PROMPT:
Can you update the listing below by replacing "Click" with "Select" wherever it appears, keeping everything else unchanged and leaving out the pictures?
**********
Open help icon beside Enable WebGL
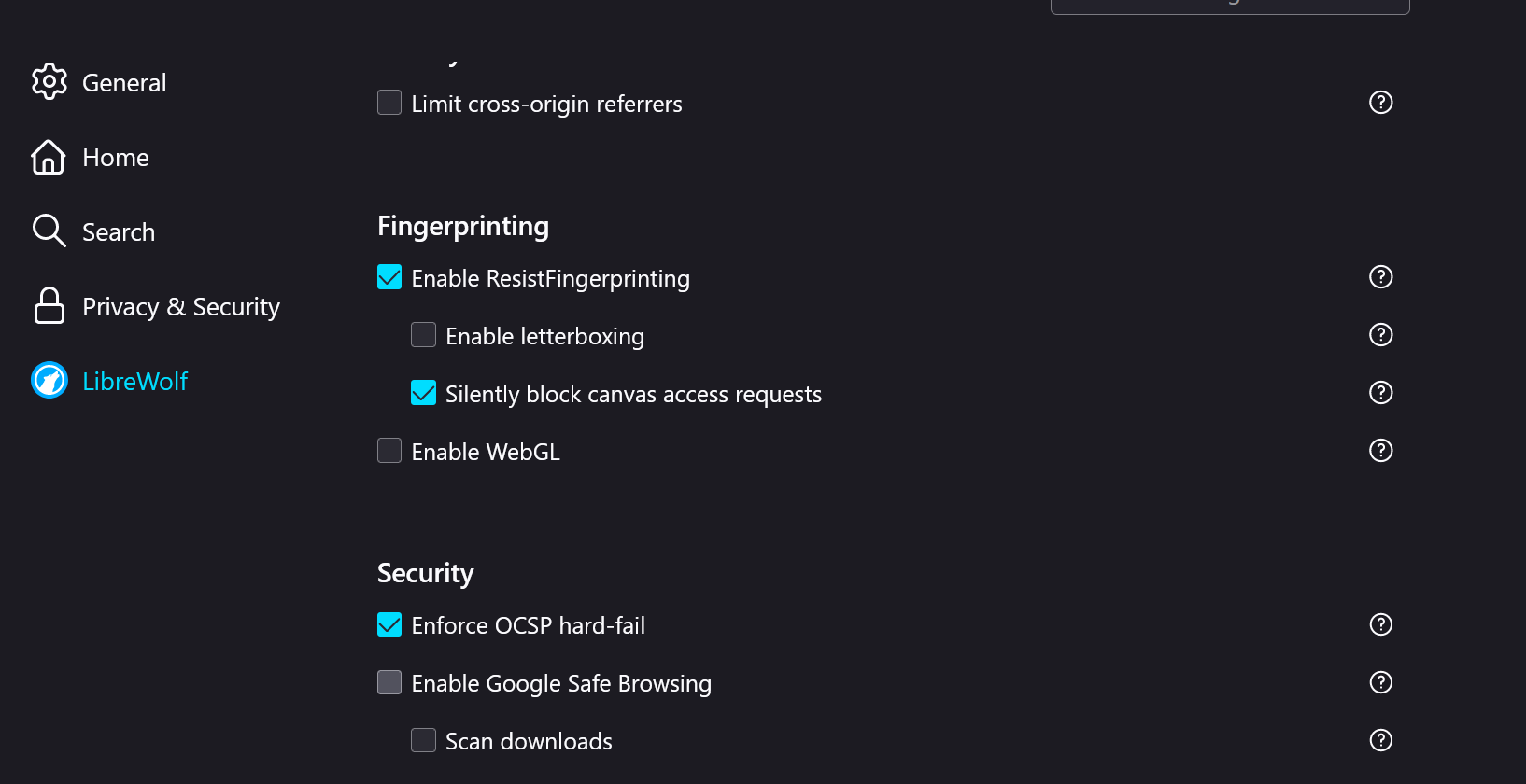1526x784 pixels. 1380,451
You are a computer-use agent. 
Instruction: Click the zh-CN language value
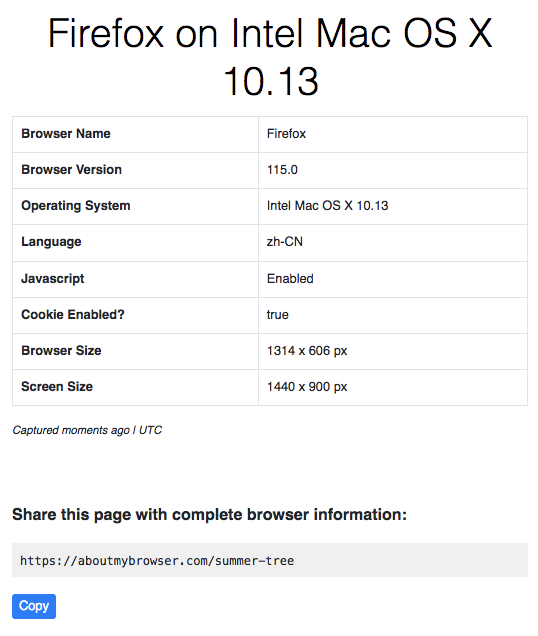[285, 242]
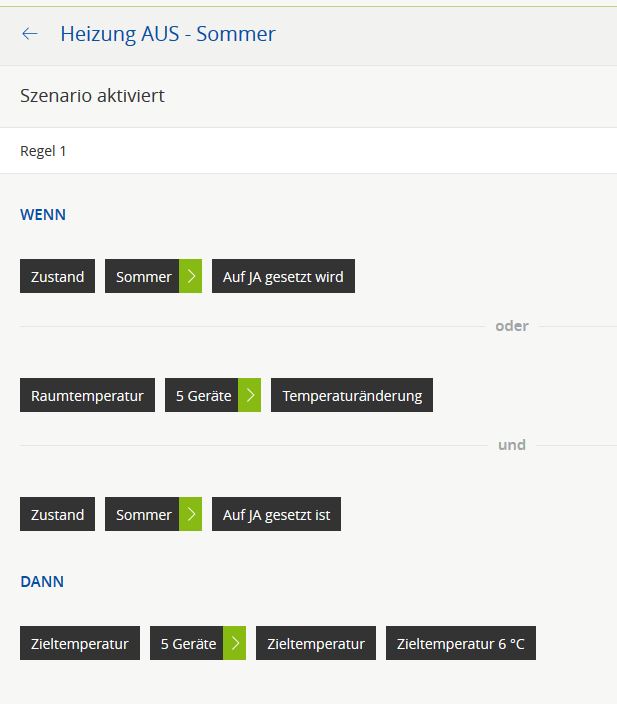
**********
TASK SOLUTION:
Open help icon beside Enable WebGL
1526x784 pixels. 1380,451
You are a computer-use agent. 
Instruction: Select the zh-CN language value
[285, 242]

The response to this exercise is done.